COHEN STEVEN (1962- )
L’ancrage dans l’art de la performance
Si les premières réalisations s’apparentent davantage à des happenings – spectacles courts et prenant la forme d’actions dansées –, les suivantes, au cours de la décennie 2000, entrent peu à peu, pour être aussi captées en vidéo, dans le champ plus conséquent de la performance, au croisement des arts visuels, du théâtre et de la danse. Ce concept permet l’exploration de formes d’expression dans lesquelles se sont distingués des artistes comme Jack Smith à New York, pour laisser libre cours aux imaginaires autres, notamment dans le champ de l’homosexualité. Il favorise aussi de novatrices remises en question des genres, aussi bien sur le plan esthétique que sur celui des normes sexuelles et sociales.

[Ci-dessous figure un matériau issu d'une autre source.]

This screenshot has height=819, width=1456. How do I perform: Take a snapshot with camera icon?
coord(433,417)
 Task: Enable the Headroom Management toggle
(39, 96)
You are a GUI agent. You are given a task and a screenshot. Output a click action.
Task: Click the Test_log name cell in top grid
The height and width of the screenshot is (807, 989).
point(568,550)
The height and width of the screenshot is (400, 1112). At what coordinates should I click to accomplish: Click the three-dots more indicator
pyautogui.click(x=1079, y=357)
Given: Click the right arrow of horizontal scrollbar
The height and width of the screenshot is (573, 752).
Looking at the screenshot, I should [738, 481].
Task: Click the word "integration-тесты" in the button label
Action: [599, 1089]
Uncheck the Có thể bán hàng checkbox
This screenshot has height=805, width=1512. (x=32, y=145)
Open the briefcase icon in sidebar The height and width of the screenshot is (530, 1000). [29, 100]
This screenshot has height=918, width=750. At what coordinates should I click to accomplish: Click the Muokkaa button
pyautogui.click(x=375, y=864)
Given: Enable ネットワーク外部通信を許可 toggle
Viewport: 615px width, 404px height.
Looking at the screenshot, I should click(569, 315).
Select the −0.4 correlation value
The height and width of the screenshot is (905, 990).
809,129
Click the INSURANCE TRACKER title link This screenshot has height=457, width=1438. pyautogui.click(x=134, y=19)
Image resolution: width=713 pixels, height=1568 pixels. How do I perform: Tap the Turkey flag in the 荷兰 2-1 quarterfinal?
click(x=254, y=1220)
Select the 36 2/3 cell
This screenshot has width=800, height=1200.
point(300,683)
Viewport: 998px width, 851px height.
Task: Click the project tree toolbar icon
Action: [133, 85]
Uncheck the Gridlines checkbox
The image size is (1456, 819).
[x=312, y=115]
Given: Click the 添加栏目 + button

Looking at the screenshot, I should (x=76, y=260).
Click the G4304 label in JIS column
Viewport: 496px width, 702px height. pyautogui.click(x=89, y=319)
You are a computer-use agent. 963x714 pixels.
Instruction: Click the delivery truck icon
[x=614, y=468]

Souvent jugées pour leur esthétique provocatrice et baroque, les performances de Steven Cohen et Elu élargissent la perspective en inventant des figures hybrides qui puisent aux sources archaïques de l’iconographie occidentale. De fait, elles s’affrontent implicitement, et de façon radicale, aux tabous sociaux et politiques en Afrique du Sud. Elles jouent, a-t-on écrit, « avec les masques de l’oppression et du désir et rendent compte d’une Afrique du Sud inconnu après l’apartheid ».Parmi les œuvres les plus représentatives de cette offensive, on citera Crawling et Flying, deux créations conçues en 1998 – année où Steve Cohen reçoit le prestigieux Vita Art Prize en Afrique du Sud pour son projet Living Art –, puis BrokenBird et Chandelier en 2001.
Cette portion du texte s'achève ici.